• [The request]: Turn the rows into a numbered list, starting at the line containing "Open the 设计 (D) menu" and ending with the last row, and leave out any blank lines.

• [Supplied material]:
>> Begin
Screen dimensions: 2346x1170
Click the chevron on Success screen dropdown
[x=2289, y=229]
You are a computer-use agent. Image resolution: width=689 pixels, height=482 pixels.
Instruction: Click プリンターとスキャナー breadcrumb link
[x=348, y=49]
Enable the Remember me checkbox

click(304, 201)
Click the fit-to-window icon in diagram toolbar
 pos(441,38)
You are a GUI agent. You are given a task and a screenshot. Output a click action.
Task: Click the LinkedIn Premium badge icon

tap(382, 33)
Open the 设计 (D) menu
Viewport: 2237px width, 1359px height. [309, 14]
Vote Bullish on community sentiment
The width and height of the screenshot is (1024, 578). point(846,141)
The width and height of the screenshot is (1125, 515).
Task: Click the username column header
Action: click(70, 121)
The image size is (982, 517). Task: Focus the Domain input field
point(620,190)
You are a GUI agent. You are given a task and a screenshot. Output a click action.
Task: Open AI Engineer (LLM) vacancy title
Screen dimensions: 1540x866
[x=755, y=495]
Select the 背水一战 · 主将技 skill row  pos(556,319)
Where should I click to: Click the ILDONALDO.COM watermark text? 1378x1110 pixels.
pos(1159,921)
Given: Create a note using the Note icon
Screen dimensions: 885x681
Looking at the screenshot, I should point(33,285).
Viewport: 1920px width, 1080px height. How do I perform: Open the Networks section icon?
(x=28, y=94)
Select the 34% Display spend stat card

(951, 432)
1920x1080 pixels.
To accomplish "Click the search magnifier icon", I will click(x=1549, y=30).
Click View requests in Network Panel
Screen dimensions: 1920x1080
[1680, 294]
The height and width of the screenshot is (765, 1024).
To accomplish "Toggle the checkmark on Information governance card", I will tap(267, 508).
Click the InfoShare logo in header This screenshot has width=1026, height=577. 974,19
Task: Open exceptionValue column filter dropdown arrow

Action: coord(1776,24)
>> End
• [The result]:
1. Open the 设计 (D) menu
2. Viewport: 2237px width, 1359px height. [309, 14]
3. Vote Bullish on community sentiment
4. The width and height of the screenshot is (1024, 578). point(846,141)
5. The width and height of the screenshot is (1125, 515).
6. Task: Click the username column header
7. Action: click(70, 121)
8. The image size is (982, 517). Task: Focus the Domain input field
9. point(620,190)
10. You are a GUI agent. You are given a task and a screenshot. Output a click action.
11. Task: Open AI Engineer (LLM) vacancy title
12. Screen dimensions: 1540x866
13. [x=755, y=495]
14. Select the 背水一战 · 主将技 skill row  pos(556,319)
15. Where should I click to: Click the ILDONALDO.COM watermark text? 1378x1110 pixels.
16. pos(1159,921)
17. Given: Create a note using the Note icon
18. Screen dimensions: 885x681
19. Looking at the screenshot, I should point(33,285).
20. Viewport: 1920px width, 1080px height. How do I perform: Open the Networks section icon?
21. (x=28, y=94)
22. Select the 34% Display spend stat card
23. (951, 432)
24. 1920x1080 pixels.
25. To accomplish "Click the search magnifier icon", I will click(x=1549, y=30).
26. Click View requests in Network Panel
27. Screen dimensions: 1920x1080
28. [1680, 294]
29. The height and width of the screenshot is (765, 1024).
30. To accomplish "Toggle the checkmark on Information governance card", I will tap(267, 508).
31. Click the InfoShare logo in header This screenshot has width=1026, height=577. 974,19
32. Task: Open exceptionValue column filter dropdown arrow
33. Action: coord(1776,24)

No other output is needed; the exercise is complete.